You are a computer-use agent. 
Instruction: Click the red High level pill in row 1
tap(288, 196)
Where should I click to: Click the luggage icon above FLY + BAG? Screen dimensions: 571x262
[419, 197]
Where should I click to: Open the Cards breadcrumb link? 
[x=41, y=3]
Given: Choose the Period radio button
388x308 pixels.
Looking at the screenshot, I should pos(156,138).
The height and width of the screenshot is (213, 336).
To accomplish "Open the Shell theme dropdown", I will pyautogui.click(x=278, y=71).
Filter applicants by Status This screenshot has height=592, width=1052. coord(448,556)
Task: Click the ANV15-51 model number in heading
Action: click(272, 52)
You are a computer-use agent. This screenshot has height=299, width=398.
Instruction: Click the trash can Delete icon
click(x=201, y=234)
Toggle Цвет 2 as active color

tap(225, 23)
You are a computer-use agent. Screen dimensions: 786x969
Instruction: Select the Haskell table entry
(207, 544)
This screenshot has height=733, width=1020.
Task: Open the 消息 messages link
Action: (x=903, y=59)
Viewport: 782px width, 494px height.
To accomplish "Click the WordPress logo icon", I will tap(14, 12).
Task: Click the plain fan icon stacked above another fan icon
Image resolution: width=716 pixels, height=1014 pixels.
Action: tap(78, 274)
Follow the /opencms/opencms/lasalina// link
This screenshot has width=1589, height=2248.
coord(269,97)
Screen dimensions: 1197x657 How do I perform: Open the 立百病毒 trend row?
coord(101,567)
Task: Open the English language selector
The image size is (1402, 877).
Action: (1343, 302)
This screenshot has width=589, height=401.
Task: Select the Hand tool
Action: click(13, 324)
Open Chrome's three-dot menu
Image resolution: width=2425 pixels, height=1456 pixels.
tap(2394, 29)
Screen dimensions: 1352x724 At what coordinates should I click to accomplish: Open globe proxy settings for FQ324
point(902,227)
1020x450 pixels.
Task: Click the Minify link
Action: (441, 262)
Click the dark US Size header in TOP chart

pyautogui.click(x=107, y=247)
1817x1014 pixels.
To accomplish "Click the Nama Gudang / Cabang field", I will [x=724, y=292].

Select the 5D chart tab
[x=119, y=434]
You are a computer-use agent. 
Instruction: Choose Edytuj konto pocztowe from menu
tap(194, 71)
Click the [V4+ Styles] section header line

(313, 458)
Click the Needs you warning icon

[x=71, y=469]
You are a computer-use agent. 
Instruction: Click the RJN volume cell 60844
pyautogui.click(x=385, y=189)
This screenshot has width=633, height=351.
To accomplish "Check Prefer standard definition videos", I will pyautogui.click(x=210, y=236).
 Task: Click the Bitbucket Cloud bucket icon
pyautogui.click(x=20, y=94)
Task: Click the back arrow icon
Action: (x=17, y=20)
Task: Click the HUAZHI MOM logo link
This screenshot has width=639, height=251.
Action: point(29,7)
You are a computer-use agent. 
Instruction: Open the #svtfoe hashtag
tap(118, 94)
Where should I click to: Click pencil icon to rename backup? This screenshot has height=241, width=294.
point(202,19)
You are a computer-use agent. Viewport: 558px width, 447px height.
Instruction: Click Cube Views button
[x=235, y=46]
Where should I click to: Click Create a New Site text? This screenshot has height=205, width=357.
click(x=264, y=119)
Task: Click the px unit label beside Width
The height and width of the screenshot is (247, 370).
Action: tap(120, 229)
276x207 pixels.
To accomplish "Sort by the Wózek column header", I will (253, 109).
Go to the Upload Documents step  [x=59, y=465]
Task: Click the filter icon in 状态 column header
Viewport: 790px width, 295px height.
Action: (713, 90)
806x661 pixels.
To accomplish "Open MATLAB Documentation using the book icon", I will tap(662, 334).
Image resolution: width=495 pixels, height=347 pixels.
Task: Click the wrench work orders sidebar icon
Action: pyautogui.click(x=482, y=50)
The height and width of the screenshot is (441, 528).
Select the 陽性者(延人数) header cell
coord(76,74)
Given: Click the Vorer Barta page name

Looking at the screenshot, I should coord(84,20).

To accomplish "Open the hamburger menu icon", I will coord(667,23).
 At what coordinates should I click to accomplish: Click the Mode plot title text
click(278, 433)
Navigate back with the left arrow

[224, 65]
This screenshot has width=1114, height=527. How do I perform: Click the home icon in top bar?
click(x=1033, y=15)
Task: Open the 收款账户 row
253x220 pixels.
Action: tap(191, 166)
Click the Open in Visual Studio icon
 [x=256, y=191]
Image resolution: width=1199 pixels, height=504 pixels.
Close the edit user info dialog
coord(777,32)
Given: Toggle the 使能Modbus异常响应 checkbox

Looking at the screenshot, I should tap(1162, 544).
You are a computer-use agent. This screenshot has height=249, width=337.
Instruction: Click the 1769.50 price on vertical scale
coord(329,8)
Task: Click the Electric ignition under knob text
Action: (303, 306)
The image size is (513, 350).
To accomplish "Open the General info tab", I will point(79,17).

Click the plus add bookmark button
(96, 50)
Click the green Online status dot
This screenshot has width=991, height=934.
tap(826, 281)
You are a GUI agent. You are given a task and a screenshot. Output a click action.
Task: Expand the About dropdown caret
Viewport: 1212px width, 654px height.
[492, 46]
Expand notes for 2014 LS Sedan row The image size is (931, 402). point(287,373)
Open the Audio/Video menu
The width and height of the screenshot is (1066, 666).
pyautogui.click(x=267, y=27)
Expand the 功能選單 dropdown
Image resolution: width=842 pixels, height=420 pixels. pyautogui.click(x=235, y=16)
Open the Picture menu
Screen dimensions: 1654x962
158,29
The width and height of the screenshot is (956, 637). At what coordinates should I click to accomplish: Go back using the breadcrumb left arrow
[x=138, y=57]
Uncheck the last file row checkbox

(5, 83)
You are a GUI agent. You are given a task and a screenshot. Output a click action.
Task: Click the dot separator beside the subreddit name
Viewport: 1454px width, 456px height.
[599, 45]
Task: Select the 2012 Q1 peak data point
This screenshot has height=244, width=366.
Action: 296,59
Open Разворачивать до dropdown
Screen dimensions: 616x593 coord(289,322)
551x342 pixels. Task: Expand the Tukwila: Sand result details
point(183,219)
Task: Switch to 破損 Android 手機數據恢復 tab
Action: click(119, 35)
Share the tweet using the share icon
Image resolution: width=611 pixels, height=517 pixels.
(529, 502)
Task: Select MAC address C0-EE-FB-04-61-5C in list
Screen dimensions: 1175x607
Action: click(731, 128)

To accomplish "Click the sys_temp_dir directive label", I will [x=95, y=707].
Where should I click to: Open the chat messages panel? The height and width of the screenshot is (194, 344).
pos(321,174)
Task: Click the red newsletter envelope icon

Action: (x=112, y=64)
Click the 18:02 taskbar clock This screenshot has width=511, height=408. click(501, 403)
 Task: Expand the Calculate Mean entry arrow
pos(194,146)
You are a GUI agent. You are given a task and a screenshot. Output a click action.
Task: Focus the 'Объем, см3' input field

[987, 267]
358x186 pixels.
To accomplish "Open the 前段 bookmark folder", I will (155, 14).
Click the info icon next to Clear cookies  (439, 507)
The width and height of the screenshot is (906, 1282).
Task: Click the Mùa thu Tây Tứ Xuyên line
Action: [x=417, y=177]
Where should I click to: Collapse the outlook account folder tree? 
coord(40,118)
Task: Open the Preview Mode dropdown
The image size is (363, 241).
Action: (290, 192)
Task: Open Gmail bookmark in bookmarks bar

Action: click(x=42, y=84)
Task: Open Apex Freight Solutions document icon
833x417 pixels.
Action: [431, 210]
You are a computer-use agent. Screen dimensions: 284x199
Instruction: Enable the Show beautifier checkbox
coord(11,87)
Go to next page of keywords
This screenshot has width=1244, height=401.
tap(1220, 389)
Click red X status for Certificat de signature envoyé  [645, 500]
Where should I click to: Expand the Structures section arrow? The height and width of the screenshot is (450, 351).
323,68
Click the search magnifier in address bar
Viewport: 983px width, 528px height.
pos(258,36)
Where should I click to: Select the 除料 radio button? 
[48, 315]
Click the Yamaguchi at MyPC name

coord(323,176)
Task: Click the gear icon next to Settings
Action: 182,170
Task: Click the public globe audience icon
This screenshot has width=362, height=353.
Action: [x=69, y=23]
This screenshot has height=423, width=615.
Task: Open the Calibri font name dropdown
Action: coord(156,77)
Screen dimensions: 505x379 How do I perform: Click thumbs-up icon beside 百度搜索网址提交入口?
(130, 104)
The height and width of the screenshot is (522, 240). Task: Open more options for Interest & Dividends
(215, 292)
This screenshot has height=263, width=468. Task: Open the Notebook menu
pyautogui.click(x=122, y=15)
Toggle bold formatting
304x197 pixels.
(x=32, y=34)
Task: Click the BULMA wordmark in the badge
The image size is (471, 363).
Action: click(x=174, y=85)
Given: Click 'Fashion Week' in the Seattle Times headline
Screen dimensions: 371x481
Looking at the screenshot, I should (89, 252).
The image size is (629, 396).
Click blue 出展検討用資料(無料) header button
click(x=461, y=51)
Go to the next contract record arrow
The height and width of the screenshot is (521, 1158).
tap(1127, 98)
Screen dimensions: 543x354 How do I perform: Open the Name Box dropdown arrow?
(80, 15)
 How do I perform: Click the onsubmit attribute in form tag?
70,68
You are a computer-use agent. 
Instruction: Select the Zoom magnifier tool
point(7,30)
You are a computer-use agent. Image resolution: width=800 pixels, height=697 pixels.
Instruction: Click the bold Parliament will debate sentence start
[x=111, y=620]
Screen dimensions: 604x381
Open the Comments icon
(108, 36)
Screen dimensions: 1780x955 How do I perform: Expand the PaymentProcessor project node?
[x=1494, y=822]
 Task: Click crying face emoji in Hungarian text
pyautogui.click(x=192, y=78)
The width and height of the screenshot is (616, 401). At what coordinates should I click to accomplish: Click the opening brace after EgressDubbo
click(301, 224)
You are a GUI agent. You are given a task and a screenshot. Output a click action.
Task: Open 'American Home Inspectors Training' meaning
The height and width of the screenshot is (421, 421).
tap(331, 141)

> **WORK INSTRUCTIONS**
Read through the lines above and collect those that contain the string "logo".

> **PROBLEM SOLUTION**
To accomplish "Click the WordPress logo icon", I will tap(14, 12).
Task: Click the HUAZHI MOM logo link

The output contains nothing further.